* [Extracted text]
┄┄┄┄┄┄┄┄┄┄┄┄┄┄┄┄┄┄┄┄

Emperor of China from 1861 to 1875

The Tongzhi Emperor (27 April 1856 – 12 January 1875), also known by his temple name Emperor Muzong of Qing, personal name Zaichun, was the ninth emperor of the Qing dynasty, and the eighth Qing emperor to rule over China proper. His reign, which effectively lasted through his adolescence, was largely overshadowed by the rule of Empress Dowager Cixi. Although he had little influence over state affairs, the events of his reign gave rise to what historians call the "Tongzhi Restoration", an unsuccessful modernization program.

The only surviving son of the Xianfeng Emperor, he ascended the throne at the age of five under a regency headed by his biological mother Empress Dowager Cixi and his legal mother Empress Dowager Ci'an. The Self-Strengthening Movement, in which Qing officials pursued radical institutional reforms following the disasters of the Opium Wars and the Taiping Rebellion, began during his reign. The Tongzhi Emperor assumed personal rule over the Qing government in 1873, but he had no interest in affairs of state and immediately came into conflict with his ministers. He was outmaneuvered by the dowager empresses.

┄┄┄┄┄┄┄┄┄┄┄┄┄┄┄┄┄┄┄┄

* [Provided material]
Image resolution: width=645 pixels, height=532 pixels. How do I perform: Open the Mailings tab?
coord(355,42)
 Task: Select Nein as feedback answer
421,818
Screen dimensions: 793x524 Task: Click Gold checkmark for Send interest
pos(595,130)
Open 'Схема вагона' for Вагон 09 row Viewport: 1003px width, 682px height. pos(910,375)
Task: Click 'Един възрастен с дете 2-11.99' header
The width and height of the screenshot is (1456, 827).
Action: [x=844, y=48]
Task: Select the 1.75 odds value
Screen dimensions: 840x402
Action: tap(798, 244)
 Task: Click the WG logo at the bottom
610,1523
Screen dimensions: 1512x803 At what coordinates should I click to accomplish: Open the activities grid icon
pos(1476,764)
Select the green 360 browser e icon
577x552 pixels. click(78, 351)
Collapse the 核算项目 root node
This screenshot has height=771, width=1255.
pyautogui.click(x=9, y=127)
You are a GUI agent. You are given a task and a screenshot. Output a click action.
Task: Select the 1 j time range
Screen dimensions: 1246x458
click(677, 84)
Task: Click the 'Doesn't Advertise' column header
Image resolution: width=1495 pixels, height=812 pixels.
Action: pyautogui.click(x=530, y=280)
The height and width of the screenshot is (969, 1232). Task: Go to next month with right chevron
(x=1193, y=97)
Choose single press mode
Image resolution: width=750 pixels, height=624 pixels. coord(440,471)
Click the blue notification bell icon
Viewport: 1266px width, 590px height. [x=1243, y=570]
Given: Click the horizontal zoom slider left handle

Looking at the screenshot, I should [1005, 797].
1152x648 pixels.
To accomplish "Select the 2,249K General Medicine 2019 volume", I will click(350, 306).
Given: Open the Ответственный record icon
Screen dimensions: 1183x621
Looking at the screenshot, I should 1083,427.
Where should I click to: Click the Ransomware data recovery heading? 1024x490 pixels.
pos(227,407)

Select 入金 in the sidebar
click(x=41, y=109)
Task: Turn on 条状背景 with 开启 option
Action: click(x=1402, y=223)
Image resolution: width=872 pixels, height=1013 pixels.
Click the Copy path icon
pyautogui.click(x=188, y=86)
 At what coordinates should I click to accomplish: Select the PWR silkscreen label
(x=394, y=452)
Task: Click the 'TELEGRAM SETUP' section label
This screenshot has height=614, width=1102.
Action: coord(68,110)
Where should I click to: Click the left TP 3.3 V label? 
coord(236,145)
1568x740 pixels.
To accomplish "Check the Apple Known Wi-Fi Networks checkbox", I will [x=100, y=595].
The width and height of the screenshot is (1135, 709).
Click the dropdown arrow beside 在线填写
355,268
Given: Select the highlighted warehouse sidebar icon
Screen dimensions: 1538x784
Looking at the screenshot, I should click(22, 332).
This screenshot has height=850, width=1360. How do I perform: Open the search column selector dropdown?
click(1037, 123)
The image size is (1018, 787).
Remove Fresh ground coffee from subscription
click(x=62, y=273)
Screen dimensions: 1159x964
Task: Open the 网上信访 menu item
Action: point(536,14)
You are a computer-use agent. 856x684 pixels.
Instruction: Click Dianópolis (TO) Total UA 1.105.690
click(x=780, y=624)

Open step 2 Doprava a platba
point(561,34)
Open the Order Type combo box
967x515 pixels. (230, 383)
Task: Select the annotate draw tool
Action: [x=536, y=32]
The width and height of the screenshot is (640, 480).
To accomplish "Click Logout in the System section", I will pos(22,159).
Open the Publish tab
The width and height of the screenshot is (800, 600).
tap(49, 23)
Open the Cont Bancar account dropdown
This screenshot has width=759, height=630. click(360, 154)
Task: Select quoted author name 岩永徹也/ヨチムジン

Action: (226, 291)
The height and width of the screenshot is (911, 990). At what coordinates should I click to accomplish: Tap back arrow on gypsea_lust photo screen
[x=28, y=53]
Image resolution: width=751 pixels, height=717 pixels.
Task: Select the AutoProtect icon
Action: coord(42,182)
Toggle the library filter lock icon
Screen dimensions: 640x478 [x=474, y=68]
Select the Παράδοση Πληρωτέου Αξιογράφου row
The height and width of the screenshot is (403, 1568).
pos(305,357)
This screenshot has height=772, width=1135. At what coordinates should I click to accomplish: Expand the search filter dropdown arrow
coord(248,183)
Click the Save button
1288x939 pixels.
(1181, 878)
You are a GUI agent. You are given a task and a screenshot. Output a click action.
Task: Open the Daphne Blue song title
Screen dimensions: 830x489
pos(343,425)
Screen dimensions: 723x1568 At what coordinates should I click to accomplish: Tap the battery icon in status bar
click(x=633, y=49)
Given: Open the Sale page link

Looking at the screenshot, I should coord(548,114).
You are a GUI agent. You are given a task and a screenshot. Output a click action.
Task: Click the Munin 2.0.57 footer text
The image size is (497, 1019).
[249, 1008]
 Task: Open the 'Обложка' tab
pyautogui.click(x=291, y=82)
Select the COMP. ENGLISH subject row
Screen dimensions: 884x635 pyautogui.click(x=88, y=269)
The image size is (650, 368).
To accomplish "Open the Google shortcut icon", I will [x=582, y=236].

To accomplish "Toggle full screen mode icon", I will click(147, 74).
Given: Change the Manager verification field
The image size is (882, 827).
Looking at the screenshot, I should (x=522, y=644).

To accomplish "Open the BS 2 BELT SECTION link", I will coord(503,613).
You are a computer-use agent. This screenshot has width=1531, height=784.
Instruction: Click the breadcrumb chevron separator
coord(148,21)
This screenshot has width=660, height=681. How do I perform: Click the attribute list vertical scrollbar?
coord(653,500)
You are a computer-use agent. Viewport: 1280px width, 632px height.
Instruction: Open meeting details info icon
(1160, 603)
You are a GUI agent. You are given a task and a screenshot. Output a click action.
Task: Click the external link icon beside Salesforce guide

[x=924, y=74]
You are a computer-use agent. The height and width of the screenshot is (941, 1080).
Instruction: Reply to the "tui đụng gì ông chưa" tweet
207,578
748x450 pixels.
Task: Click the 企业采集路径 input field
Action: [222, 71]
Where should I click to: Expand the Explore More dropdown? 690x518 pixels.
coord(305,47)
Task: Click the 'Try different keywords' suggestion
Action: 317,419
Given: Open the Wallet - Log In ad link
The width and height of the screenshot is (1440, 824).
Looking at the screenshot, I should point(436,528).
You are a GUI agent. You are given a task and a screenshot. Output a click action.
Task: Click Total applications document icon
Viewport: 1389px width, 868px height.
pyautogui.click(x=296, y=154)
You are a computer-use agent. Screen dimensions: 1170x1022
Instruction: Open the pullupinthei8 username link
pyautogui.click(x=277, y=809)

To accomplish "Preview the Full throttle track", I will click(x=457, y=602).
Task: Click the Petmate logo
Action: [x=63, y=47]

┄┄┄┄┄┄┄┄┄┄┄┄┄┄┄┄┄┄┄┄

* [Task requirements]
- a) According to the text on the Tongzhi Emperor, at what age did he ascend the throne?
- b) Continue the text on the Tongzhi Emperor from the point where it stops.

* [Answer section]
- a) At the age of five.

- b)
He died of smallpox at the age of 18 in 1875, following unsuccessful medical treatments; his death without a male heir created a succession crisis. In contravention to Qing's dynastic custom, his double first cousin assumed the throne as the Guangxu Emperor.

==Life==
The only surviving son of the Xianfeng Emperor and Empress Dowager Cixi, the Tongzhi Emperor was namesake to the attempted political reform initiated by his mother, called the Tongzhi Restoration. His era name was originally proposed as "Qixiang" (祺祥; Manchu: Fengšengge sabingga), but this was later changed upon his succession to "Tongzhi". The era name means 'order and prosperity' coming from the Confucian teaching that "there are many ways of being a good government, and they can all be summarized as order and prosperity".

The Tongzhi Emperor became emperor at the age of five upon the death of his father, the Xianfeng Emperor. His father's choice of a regent, Sushun, was removed in favor of a partnership between his mother Empress Dowager Cixi and Empress Dowager Ci'an.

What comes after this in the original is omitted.